What you have to do: The answer should contain all of the records below, each one copied word for word.

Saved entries
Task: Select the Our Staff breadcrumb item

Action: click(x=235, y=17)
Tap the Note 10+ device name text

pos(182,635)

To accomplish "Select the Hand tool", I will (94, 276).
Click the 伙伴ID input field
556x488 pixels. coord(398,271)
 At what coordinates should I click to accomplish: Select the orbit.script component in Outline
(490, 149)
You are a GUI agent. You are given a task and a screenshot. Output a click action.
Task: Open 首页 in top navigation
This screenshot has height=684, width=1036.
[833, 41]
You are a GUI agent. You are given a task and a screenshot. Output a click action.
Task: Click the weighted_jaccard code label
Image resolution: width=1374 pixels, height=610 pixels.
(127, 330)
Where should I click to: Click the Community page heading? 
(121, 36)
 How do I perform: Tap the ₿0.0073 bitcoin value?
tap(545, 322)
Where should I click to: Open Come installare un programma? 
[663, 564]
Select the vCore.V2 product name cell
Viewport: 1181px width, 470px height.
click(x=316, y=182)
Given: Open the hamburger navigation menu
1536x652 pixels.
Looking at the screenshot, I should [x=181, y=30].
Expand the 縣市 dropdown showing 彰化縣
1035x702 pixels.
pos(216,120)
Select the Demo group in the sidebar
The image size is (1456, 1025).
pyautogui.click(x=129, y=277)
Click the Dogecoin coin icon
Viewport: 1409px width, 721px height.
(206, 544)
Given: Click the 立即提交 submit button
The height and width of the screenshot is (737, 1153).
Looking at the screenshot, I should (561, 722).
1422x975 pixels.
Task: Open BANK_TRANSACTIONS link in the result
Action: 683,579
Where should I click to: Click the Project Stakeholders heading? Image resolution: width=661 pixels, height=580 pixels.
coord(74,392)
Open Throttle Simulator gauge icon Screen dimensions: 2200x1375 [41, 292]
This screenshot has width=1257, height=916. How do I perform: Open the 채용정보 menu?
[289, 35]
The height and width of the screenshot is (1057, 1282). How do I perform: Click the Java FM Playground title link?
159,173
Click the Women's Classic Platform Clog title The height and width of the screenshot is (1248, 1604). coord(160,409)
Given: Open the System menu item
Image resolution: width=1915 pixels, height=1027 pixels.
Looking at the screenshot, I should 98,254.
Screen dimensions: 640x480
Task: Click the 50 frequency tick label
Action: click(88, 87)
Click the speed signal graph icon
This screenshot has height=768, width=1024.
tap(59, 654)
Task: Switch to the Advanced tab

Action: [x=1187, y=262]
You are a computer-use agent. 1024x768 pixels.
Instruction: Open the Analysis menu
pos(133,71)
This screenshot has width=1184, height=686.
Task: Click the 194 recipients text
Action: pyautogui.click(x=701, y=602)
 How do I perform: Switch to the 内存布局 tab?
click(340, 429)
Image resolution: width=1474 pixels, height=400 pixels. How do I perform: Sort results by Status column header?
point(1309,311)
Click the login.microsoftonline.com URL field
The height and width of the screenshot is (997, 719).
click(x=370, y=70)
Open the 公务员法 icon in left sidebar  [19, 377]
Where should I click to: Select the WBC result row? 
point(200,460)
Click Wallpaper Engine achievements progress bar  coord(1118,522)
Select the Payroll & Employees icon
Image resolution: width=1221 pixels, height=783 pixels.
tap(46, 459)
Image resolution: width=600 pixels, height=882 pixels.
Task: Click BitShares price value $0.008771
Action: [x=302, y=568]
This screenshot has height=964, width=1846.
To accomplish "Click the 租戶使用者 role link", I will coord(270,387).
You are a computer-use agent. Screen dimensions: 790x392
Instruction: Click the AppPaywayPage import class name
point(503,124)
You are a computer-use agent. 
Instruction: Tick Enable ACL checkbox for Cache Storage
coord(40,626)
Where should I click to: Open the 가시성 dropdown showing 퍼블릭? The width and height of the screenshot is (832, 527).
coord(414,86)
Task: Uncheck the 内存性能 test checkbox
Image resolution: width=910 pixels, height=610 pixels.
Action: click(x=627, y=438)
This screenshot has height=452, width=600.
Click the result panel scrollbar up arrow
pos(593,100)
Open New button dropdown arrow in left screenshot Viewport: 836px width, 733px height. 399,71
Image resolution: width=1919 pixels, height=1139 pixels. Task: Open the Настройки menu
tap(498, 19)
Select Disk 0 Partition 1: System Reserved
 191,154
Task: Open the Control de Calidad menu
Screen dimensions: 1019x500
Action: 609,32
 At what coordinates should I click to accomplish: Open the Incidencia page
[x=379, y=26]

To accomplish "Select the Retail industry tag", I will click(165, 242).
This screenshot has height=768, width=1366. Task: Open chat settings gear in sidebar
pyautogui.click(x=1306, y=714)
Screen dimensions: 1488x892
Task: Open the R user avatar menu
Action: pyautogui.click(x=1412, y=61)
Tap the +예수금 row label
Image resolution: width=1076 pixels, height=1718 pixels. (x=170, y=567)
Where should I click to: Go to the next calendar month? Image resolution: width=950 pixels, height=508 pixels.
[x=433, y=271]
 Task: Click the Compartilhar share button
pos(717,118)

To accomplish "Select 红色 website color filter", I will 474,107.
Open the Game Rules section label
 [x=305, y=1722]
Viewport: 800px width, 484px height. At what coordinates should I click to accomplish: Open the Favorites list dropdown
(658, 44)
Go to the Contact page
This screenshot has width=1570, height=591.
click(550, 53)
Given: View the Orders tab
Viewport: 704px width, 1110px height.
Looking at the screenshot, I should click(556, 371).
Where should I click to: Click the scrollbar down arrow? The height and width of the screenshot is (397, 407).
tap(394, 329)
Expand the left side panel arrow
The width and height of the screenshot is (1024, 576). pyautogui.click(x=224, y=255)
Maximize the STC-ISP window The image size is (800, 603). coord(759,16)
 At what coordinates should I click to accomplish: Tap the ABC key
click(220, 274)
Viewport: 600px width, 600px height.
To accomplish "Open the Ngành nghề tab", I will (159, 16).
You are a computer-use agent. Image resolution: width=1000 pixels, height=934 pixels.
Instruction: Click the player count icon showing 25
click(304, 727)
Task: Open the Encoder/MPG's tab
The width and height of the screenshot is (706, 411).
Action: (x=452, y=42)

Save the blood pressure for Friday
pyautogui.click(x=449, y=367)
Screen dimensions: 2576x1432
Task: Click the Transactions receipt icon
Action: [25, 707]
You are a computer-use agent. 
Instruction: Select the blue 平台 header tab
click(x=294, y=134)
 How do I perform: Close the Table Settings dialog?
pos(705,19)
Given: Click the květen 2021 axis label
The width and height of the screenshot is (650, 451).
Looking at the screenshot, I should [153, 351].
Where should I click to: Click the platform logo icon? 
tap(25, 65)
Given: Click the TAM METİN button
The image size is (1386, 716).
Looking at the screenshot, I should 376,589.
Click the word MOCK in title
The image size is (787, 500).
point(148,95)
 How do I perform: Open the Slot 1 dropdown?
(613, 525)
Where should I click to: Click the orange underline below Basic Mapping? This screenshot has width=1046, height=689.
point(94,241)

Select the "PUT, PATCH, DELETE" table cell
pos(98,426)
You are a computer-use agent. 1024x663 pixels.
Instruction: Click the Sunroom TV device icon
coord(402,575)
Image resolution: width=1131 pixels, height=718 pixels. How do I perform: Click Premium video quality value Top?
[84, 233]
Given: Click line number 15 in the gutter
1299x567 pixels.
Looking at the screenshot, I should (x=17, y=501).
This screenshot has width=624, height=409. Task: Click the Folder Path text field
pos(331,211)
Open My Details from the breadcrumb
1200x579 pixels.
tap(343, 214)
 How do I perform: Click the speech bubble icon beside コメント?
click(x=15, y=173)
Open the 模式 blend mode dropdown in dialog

Exercise answer:
Task: Select the Our Staff breadcrumb item

Action: click(x=235, y=17)
Tap the Note 10+ device name text

pos(182,635)

To accomplish "Select the Hand tool", I will (94, 276).
Click the 伙伴ID input field
556x488 pixels. coord(398,271)
 At what coordinates should I click to accomplish: Select the orbit.script component in Outline
(490, 149)
You are a GUI agent. You are given a task and a screenshot. Output a click action.
Task: Open 首页 in top navigation
This screenshot has height=684, width=1036.
[833, 41]
You are a GUI agent. You are given a task and a screenshot. Output a click action.
Task: Click the weighted_jaccard code label
Image resolution: width=1374 pixels, height=610 pixels.
(127, 330)
Where should I click to: Click the Community page heading? 
(121, 36)
 How do I perform: Tap the ₿0.0073 bitcoin value?
tap(545, 322)
Where should I click to: Open Come installare un programma? 
[663, 564]
Select the vCore.V2 product name cell
Viewport: 1181px width, 470px height.
click(x=316, y=182)
Given: Open the hamburger navigation menu
1536x652 pixels.
Looking at the screenshot, I should [x=181, y=30].
Expand the 縣市 dropdown showing 彰化縣
1035x702 pixels.
pos(216,120)
Select the Demo group in the sidebar
The image size is (1456, 1025).
pyautogui.click(x=129, y=277)
Click the Dogecoin coin icon
Viewport: 1409px width, 721px height.
(206, 544)
Given: Click the 立即提交 submit button
The height and width of the screenshot is (737, 1153).
Looking at the screenshot, I should (561, 722).
1422x975 pixels.
Task: Open BANK_TRANSACTIONS link in the result
Action: 683,579
Where should I click to: Click the Project Stakeholders heading? Image resolution: width=661 pixels, height=580 pixels.
coord(74,392)
Open Throttle Simulator gauge icon Screen dimensions: 2200x1375 [41, 292]
This screenshot has width=1257, height=916. How do I perform: Open the 채용정보 menu?
[289, 35]
The height and width of the screenshot is (1057, 1282). How do I perform: Click the Java FM Playground title link?
159,173
Click the Women's Classic Platform Clog title The height and width of the screenshot is (1248, 1604). coord(160,409)
Given: Open the System menu item
Image resolution: width=1915 pixels, height=1027 pixels.
Looking at the screenshot, I should 98,254.
Screen dimensions: 640x480
Task: Click the 50 frequency tick label
Action: click(88, 87)
Click the speed signal graph icon
This screenshot has height=768, width=1024.
tap(59, 654)
Task: Switch to the Advanced tab

Action: [x=1187, y=262]
You are a computer-use agent. 1024x768 pixels.
Instruction: Open the Analysis menu
pos(133,71)
This screenshot has width=1184, height=686.
Task: Click the 194 recipients text
Action: pyautogui.click(x=701, y=602)
 How do I perform: Switch to the 内存布局 tab?
click(340, 429)
Image resolution: width=1474 pixels, height=400 pixels. How do I perform: Sort results by Status column header?
point(1309,311)
Click the login.microsoftonline.com URL field
The height and width of the screenshot is (997, 719).
click(x=370, y=70)
Open the 公务员法 icon in left sidebar  [19, 377]
Where should I click to: Select the WBC result row? 
point(200,460)
Click Wallpaper Engine achievements progress bar  coord(1118,522)
Select the Payroll & Employees icon
Image resolution: width=1221 pixels, height=783 pixels.
tap(46, 459)
Image resolution: width=600 pixels, height=882 pixels.
Task: Click BitShares price value $0.008771
Action: [x=302, y=568]
This screenshot has height=964, width=1846.
To accomplish "Click the 租戶使用者 role link", I will coord(270,387).
You are a computer-use agent. Screen dimensions: 790x392
Instruction: Click the AppPaywayPage import class name
point(503,124)
You are a computer-use agent. 
Instruction: Tick Enable ACL checkbox for Cache Storage
coord(40,626)
Where should I click to: Open the 가시성 dropdown showing 퍼블릭? The width and height of the screenshot is (832, 527).
coord(414,86)
Task: Uncheck the 内存性能 test checkbox
Image resolution: width=910 pixels, height=610 pixels.
Action: click(x=627, y=438)
This screenshot has height=452, width=600.
Click the result panel scrollbar up arrow
pos(593,100)
Open New button dropdown arrow in left screenshot Viewport: 836px width, 733px height. 399,71
Image resolution: width=1919 pixels, height=1139 pixels. Task: Open the Настройки menu
tap(498, 19)
Select Disk 0 Partition 1: System Reserved
 191,154
Task: Open the Control de Calidad menu
Screen dimensions: 1019x500
Action: 609,32
 At what coordinates should I click to accomplish: Open the Incidencia page
[x=379, y=26]

To accomplish "Select the Retail industry tag", I will click(165, 242).
This screenshot has height=768, width=1366. Task: Open chat settings gear in sidebar
pyautogui.click(x=1306, y=714)
Screen dimensions: 1488x892
Task: Open the R user avatar menu
Action: pyautogui.click(x=1412, y=61)
Tap the +예수금 row label
Image resolution: width=1076 pixels, height=1718 pixels. (x=170, y=567)
Where should I click to: Go to the next calendar month? Image resolution: width=950 pixels, height=508 pixels.
[x=433, y=271]
 Task: Click the Compartilhar share button
pos(717,118)

To accomplish "Select 红色 website color filter", I will 474,107.
Open the Game Rules section label
 [x=305, y=1722]
Viewport: 800px width, 484px height. At what coordinates should I click to accomplish: Open the Favorites list dropdown
(658, 44)
Go to the Contact page
This screenshot has width=1570, height=591.
click(550, 53)
Given: View the Orders tab
Viewport: 704px width, 1110px height.
Looking at the screenshot, I should click(556, 371).
Where should I click to: Click the scrollbar down arrow? The height and width of the screenshot is (397, 407).
tap(394, 329)
Expand the left side panel arrow
The width and height of the screenshot is (1024, 576). pyautogui.click(x=224, y=255)
Maximize the STC-ISP window The image size is (800, 603). coord(759,16)
 At what coordinates should I click to accomplish: Tap the ABC key
click(220, 274)
Viewport: 600px width, 600px height.
To accomplish "Open the Ngành nghề tab", I will (159, 16).
You are a computer-use agent. Image resolution: width=1000 pixels, height=934 pixels.
Instruction: Click the player count icon showing 25
click(304, 727)
Task: Open the Encoder/MPG's tab
The width and height of the screenshot is (706, 411).
Action: (x=452, y=42)

Save the blood pressure for Friday
pyautogui.click(x=449, y=367)
Screen dimensions: 2576x1432
Task: Click the Transactions receipt icon
Action: [25, 707]
You are a computer-use agent. 
Instruction: Select the blue 平台 header tab
click(x=294, y=134)
 How do I perform: Close the Table Settings dialog?
pos(705,19)
Given: Click the květen 2021 axis label
The width and height of the screenshot is (650, 451).
Looking at the screenshot, I should [153, 351].
Where should I click to: Click the platform logo icon? 
tap(25, 65)
Given: Click the TAM METİN button
The image size is (1386, 716).
Looking at the screenshot, I should 376,589.
Click the word MOCK in title
The image size is (787, 500).
point(148,95)
 How do I perform: Open the Slot 1 dropdown?
(613, 525)
Where should I click to: Click the orange underline below Basic Mapping? This screenshot has width=1046, height=689.
point(94,241)

Select the "PUT, PATCH, DELETE" table cell
pos(98,426)
You are a computer-use agent. 1024x663 pixels.
Instruction: Click the Sunroom TV device icon
coord(402,575)
Image resolution: width=1131 pixels, height=718 pixels. How do I perform: Click Premium video quality value Top?
[84, 233]
Given: Click line number 15 in the gutter
1299x567 pixels.
Looking at the screenshot, I should (x=17, y=501).
This screenshot has width=624, height=409. Task: Click the Folder Path text field
pos(331,211)
Open My Details from the breadcrumb
1200x579 pixels.
tap(343, 214)
 How do I perform: Click the speech bubble icon beside コメント?
click(x=15, y=173)
Open the 模式 blend mode dropdown in dialog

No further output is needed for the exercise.